America losing tech employees denied in visa lottery

(Bloomberg) — Cristina Martinez Mortola has a lot riding on her application for a temporary skilled-worker visa. So does her boss, SendHub co-founder Garrett Johnson.

Martinez Mortola is competing for one of 85,000 H-1B visas that make up the U.S. government limit for this year, and demand is so high that 65,000 of those may be awarded through a lottery. Random selection means more risk for the technology companies that dominate these visas, and also may leave them waiting for months to find out if their employees are chosen.

“Every company lives and dies by the talent it has access to,” Johnson says. And Martinez Mortola, who manages customer support for his web-and-mobile-communication startup’s 100,000 clients, is “invaluable,” he says.
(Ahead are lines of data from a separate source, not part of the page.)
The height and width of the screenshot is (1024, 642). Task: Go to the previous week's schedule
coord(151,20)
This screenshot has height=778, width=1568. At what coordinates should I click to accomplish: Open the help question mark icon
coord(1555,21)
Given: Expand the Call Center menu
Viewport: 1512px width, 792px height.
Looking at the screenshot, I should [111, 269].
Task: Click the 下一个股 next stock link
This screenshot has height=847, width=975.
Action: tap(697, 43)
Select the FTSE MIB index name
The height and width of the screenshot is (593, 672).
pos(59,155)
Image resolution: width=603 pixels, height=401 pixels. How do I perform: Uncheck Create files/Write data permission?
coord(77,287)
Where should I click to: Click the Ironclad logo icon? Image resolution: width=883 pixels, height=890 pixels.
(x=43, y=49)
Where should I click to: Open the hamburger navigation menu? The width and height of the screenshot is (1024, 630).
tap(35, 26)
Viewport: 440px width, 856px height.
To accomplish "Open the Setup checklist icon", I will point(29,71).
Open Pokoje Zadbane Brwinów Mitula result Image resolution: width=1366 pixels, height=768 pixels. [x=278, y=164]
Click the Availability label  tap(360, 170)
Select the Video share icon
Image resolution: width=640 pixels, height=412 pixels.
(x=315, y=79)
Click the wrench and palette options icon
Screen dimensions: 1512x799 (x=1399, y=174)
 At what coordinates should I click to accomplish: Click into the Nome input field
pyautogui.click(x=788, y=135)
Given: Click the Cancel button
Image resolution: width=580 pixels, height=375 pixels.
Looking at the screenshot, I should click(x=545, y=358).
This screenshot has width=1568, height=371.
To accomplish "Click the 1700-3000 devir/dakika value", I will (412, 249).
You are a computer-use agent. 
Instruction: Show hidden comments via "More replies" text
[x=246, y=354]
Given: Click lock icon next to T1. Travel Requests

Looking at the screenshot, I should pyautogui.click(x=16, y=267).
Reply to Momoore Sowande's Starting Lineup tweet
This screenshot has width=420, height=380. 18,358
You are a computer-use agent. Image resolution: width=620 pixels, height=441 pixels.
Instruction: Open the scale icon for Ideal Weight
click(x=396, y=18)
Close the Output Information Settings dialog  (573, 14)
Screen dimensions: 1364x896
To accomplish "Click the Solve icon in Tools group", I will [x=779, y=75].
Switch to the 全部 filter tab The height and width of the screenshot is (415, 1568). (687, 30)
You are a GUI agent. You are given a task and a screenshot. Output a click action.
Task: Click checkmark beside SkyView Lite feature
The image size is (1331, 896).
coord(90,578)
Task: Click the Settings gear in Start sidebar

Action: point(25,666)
Martinez Mortola, 28, a Panamanian with a master’s degree in engineering management from the University of Southern California in Los Angeles, has worked at the Menlo Park, Calif.-based company since August. Her current visa expires in June.

While she can apply for an extension of her visa if SendHub’s petition for an H-1B is denied, she says if both fail she’ll have to leave her husband and job in the U.S.

Government and company officials say the cap on the H-1B visas could be reached within five days after the application period opened Monday.

If applications exceed the limit in that time period, which the Citizenship and Immigration Services has said could happen, the slots will be awarded by lottery rather than by order of filing.

The employer-sponsored visa allows 65,000 professionals with a college degree or equivalent experience to work in the United States for three years with extensions to six years and beyond. It took 10 weeks to reach the quota last year and until Nov. 22 in 2011. An additional 20,000 slots are available for the first petitions for employees with a master’s degree or higher from a U.S. university. That allows for 85,000 H-1B workers plus those granted under other exemptions.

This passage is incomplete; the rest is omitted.